To be done: Resume the profile of Malawian theater figure Du Chisiza Jnr below, carrying it on from its final sentence.

* START Provided passage *

“As long as I find that there is something wrong, I will always express it through my work. I think the artist is like a torch-bearer for people who have been sidelined. We are there to fight for people who might not have the opportunity to fight for themselves. If that opportunity can be found through theatre, then so be it.” – Du Chisiza Jnr.
Call him a theatre genius, a theatre maestro, a multi-talented theatre mega star, theatre wizard, stage artist par excellence; Du’s jacket simply accommodated all those accolades.
“He is a culture, a phenomenon, Malawi’s first superstar,” seasoned scribe Mike Kamwendo wrote in theIndependent tabloid a bunch of years ago.
February 24 will 15 years since Du Chisiza Junior’s demise.
His greatness in drama, his courage in tackling real issues, his black belt in martial arts, his entrepreneurship competence, his celebrity swag and style, this whole lot plus so much more are attributes championing the legacy of this great son of Malawi whose death at only 36 spelt doom to the country’s theatre arts Born on March 26 1963, at the age of 20, Du broke the odds by commencing his trade as a playwright, director, actor and founder of the first professional theatre company in the country, Wakhumbata Ensemble Theatre whose momentum rose and rose after he obtained an MA in Fine and Performing Arts at the Philadelphia University of the Performing Arts in the US in 1987.

* END Provided passage *
* START Data excerpts *

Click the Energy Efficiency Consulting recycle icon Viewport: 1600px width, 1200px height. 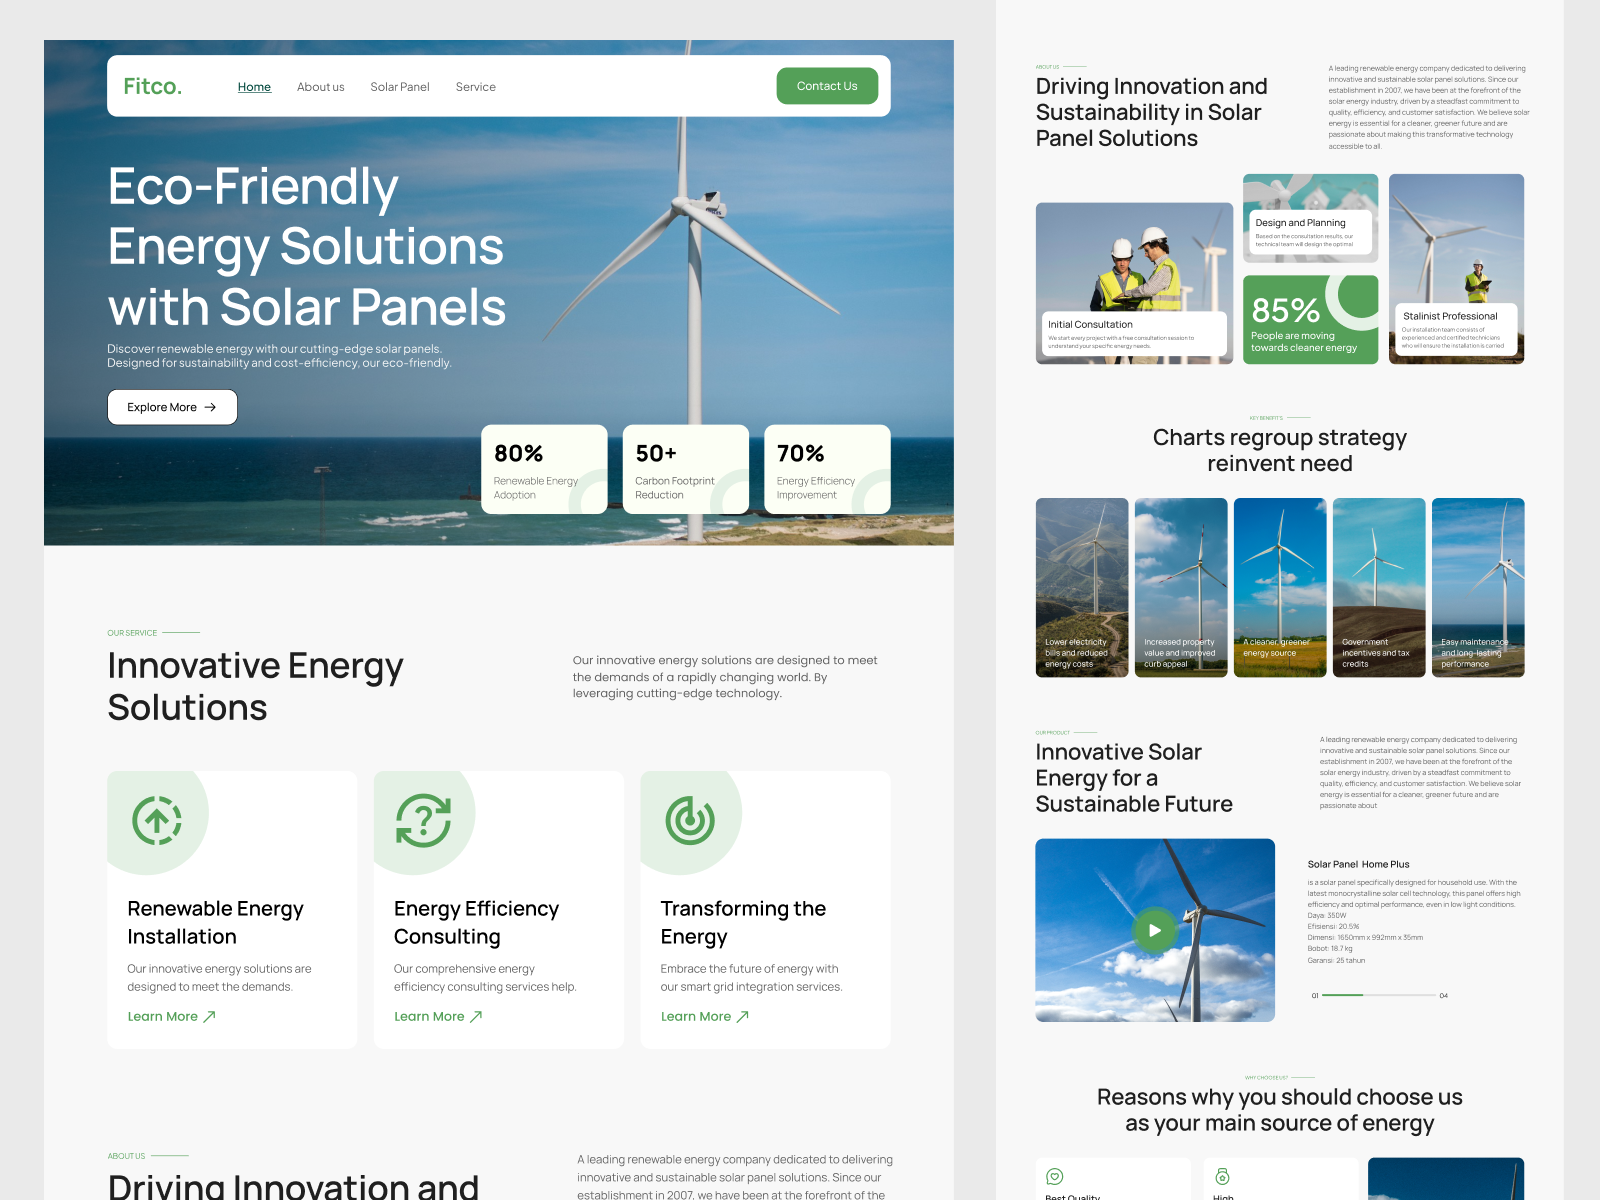click(425, 820)
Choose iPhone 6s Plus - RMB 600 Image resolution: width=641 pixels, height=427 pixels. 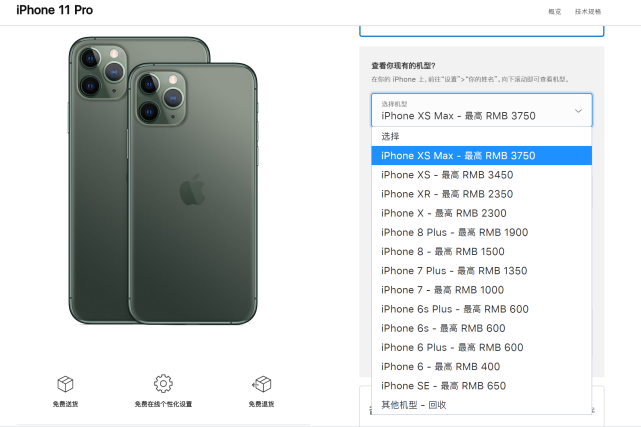coord(482,309)
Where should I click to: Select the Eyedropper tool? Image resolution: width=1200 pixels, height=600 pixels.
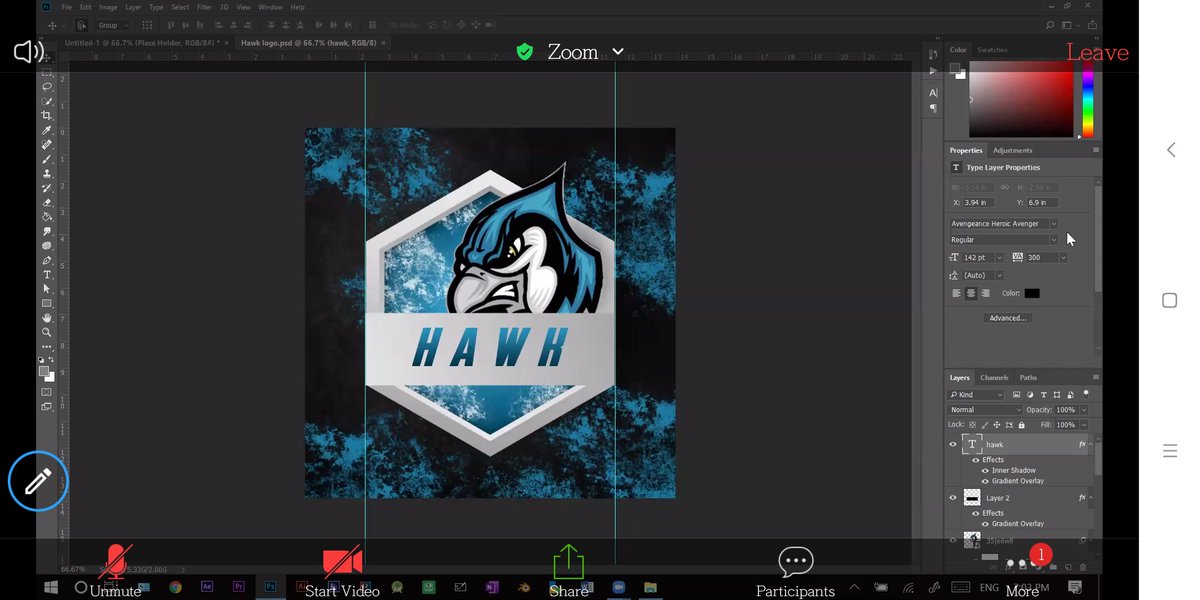[x=47, y=129]
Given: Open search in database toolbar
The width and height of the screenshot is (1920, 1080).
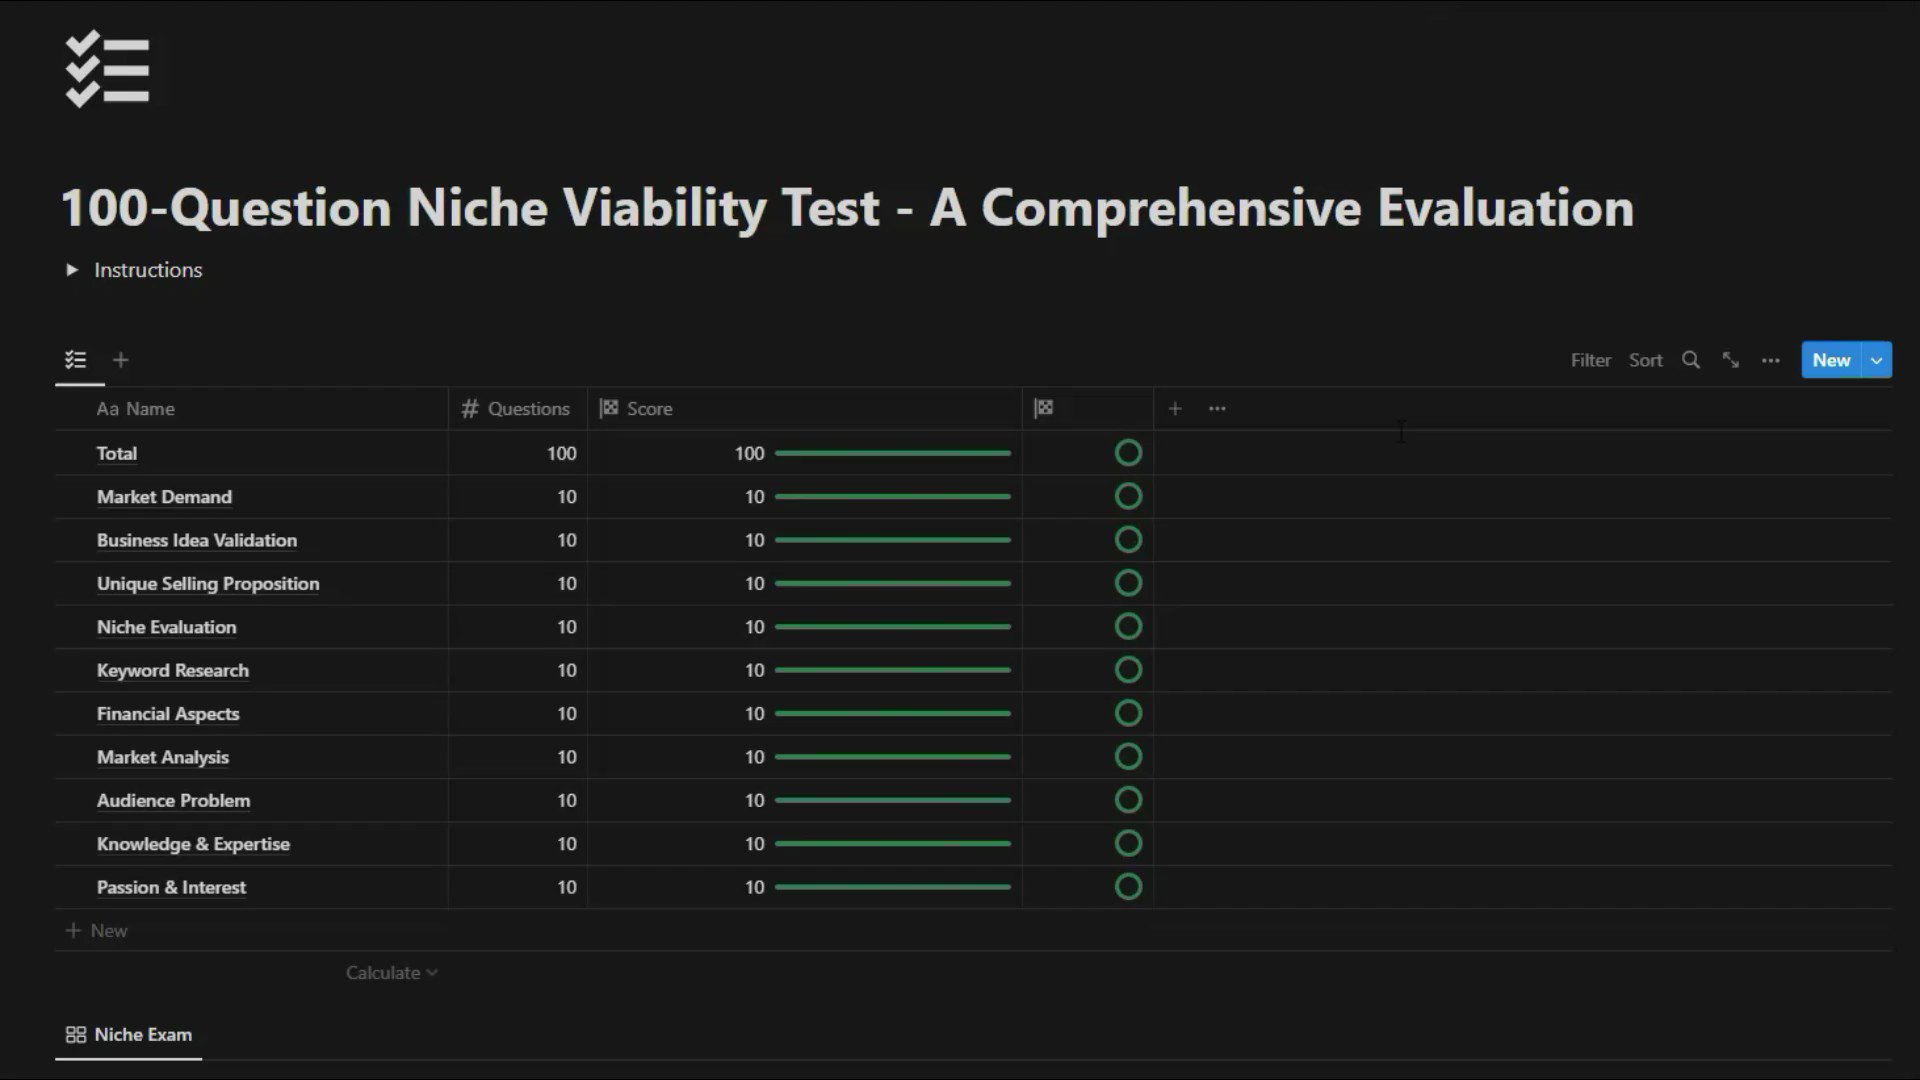Looking at the screenshot, I should [x=1690, y=360].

* END Data excerpts *

Task result:
His creativity was so amazing, such that the radio adverts he made for his performances were awesome and captivating such that, the sign off of for ‘Wakhumbata Ensemble Theatre, forging a theatrical future, as the journey continues’ became an anthemic theme that ably anchored the punchy intro of such ads.
Celebrated writer Stanley Onjezani Kenani said the fallen artist grew from a nobody to a somebody through hard work, determination and focus.
“Du Chisiza teaches us one big lesson as artists: work hard. Work hard endlessly. His earliest plays used to have an audience of less than ten, mostly family members, but he built Wakhumbata Ensemble Theatre steadily, without giving up,” said the Geneva-based Kenani, adding that upon his return from the USA, Du’s dream to revolutionise theatre in Malawi was realised.
“He remained true to his dream, never wavering. Today, most of us artists register success once or twice and thereafter we want to wallow in celebrity, thereby losing focus on our art. Du did become famous, and the government of the day went so far as to appoint him Minister of Youth, Sports and Culture. Despite such recognition, he still worked hard as an artist,” Kenani explained.
According to Kenani, Du reaped success due to his team working spirit which saw him grooming and working with the likes of Frank Patani Mwase, Gertrude Kamkwatira, Jeremiah Mwaungulu, Emmanuel Maliro, Wongani Munthali and others.
“He registered Wakhumbata as a company and ran it like one. This sense of self-organisation, of forging a team-spirit, of approaching art as serious business, is what took Du to his inimitable heights,” he said.
Off the arts, Du’s personal life clicks elements of humbleness and sociable according to Deguzman Kaminjolo, who was then only a cub reporter for a now defunct Independent newspaper.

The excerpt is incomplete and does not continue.